A newborn gorilla is doing well after she was delivered by a rare emergency cesarean section at an English zoo.
A team of vets and doctors at the Bristol Zoo performed the operation after the baby's mother, Kera, showed "symptoms of potentially life-threatening pre-eclampsia," according to a statement on the zoo's website. Kera is now recovering and under close observation.
The yet-to-be-named baby Western lowland gorilla arrived on Feb. 12, weighing approximately 2 pounds and 10 ounces.
Her birth marks "one of only a handful" of times a gorilla has been born by C-section, the zoo stated. The last time doctors performed a gorilla C-section was in 2014 at the San Diego Zoo Safari Park, the BBC reports.

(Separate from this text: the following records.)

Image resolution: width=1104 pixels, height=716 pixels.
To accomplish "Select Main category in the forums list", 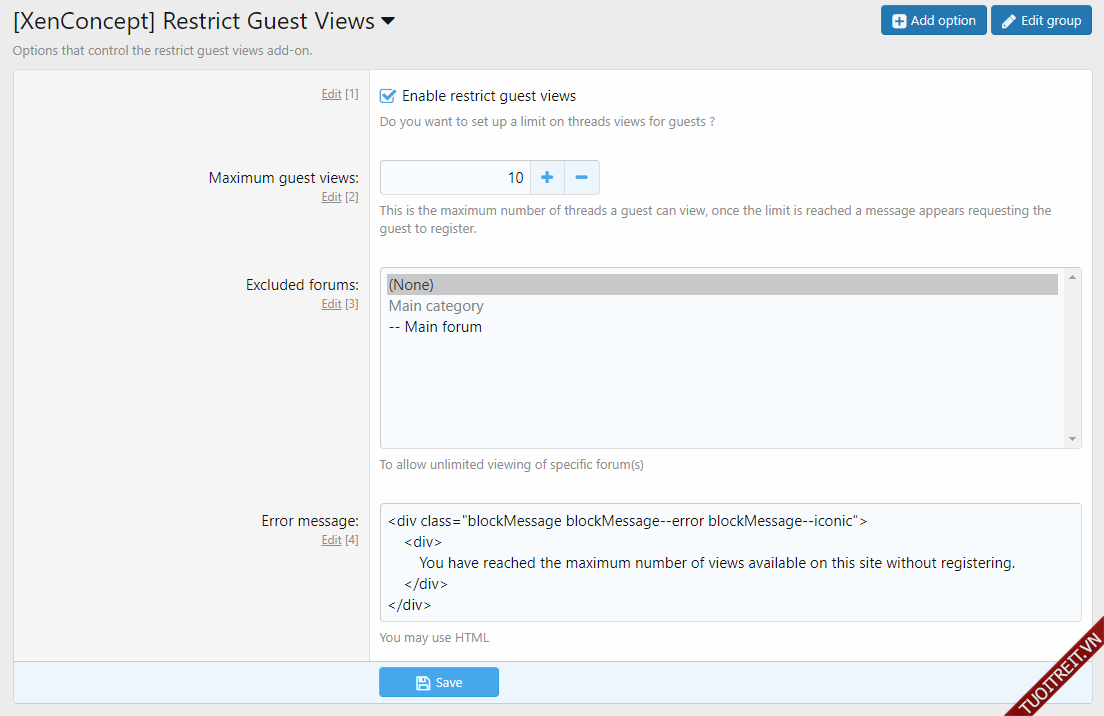I will click(x=436, y=306).
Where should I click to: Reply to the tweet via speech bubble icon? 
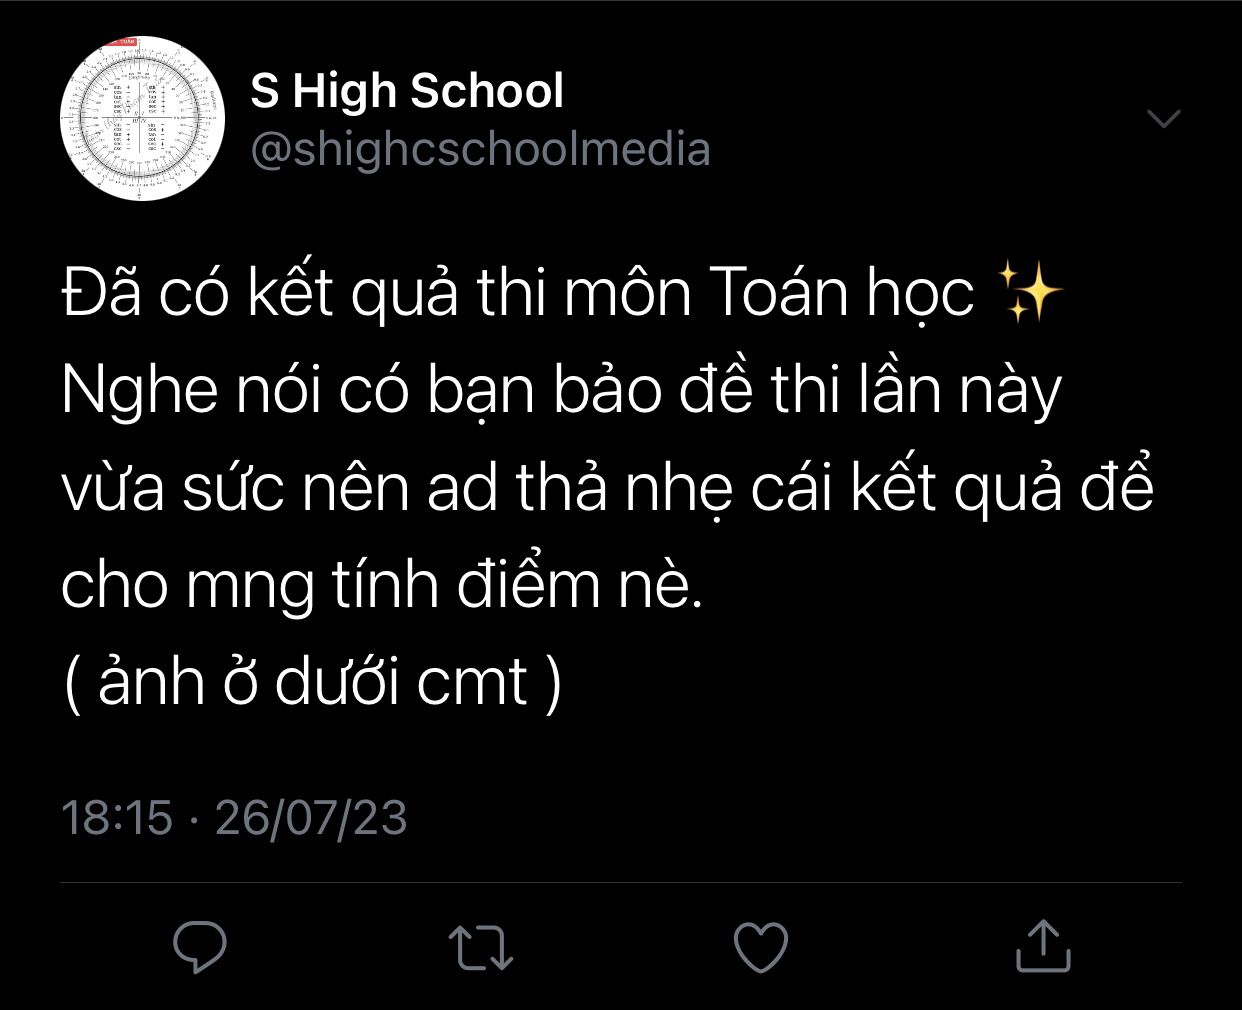199,946
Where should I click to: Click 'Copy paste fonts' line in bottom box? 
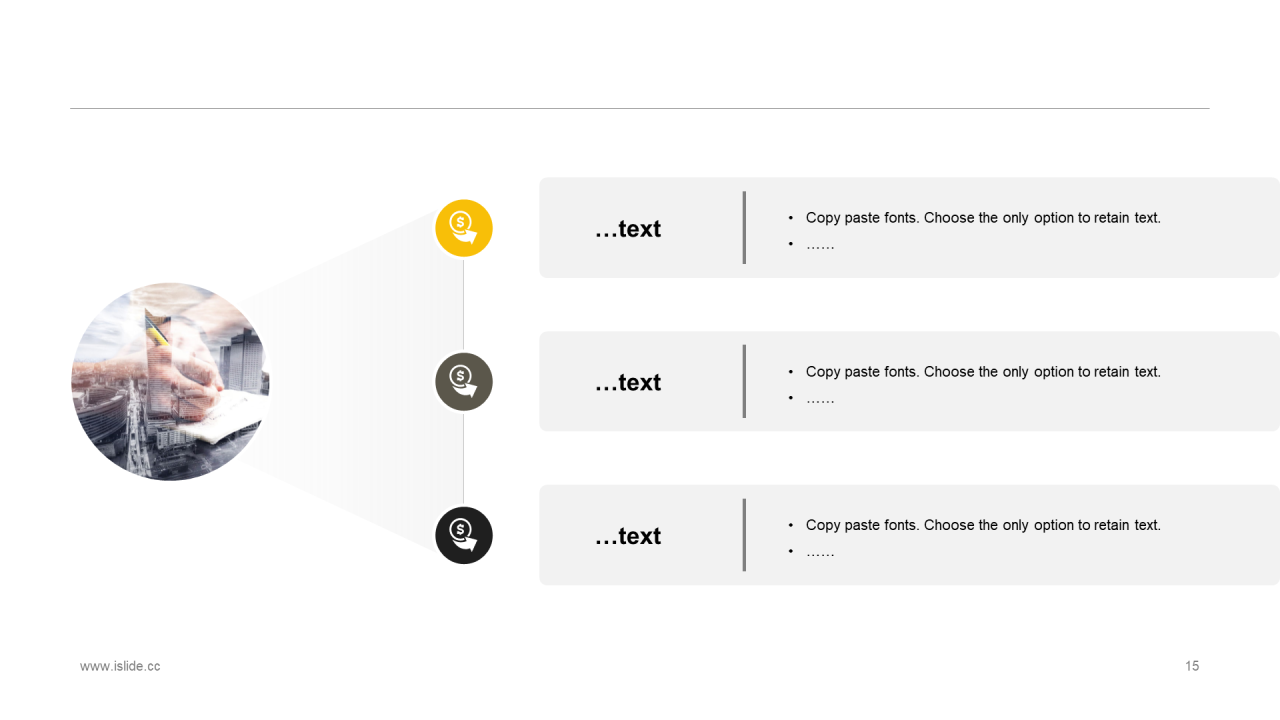coord(983,525)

David Cahill, professor of reproductive medicine and medical education at Bristol University and a gynecologist at St. Michael's Hospital, oversaw the successful operation.
"Despite having delivered hundreds of babies by caesarean in his career, this was the first time Prof. Cahill had delivered a baby gorilla by this procedure," the zoo said.

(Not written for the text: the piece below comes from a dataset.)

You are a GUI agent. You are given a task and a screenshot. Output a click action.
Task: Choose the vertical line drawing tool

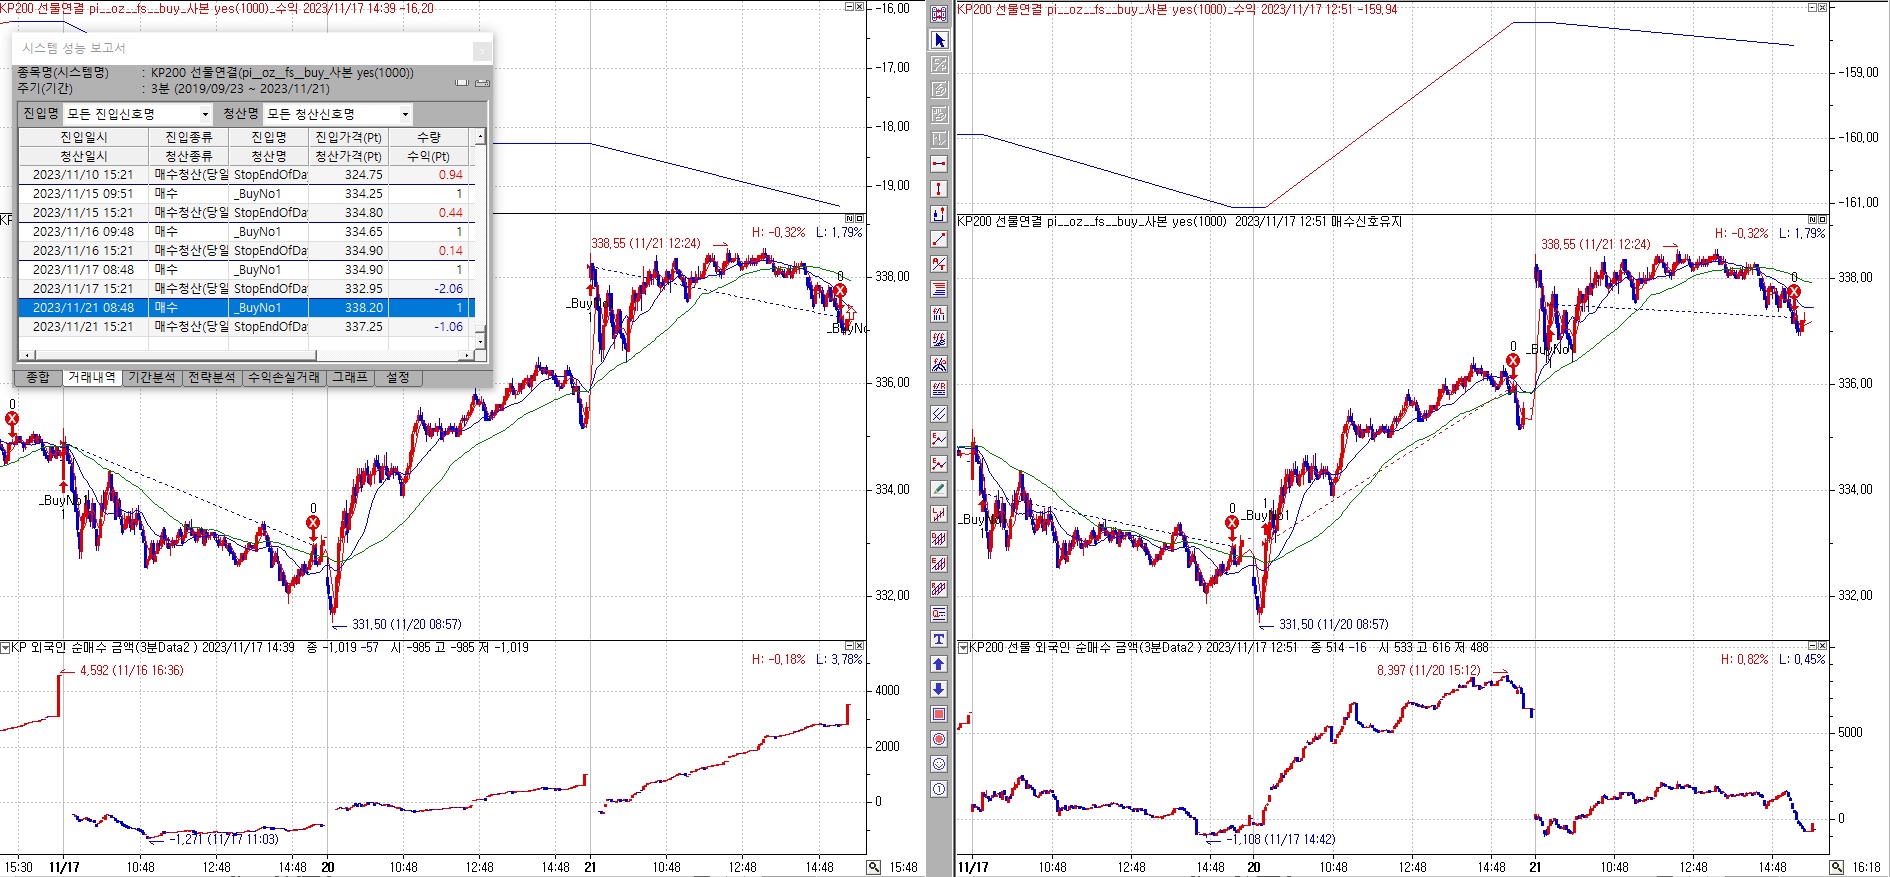[939, 189]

Lynsey Bugg, curator of animals at the zoo, is part of the team caring for the infant.
“The first few days were critical for the baby, it was vital that she was kept warm and began taking small amounts of formula milk," Bugg stated. "We started ‘skin-to-skin’ contact -- a process used with human newborn babies -- and she responded well to this and is getting stronger and more alert each day."
The baby gorilla has not yet been introduced to the public.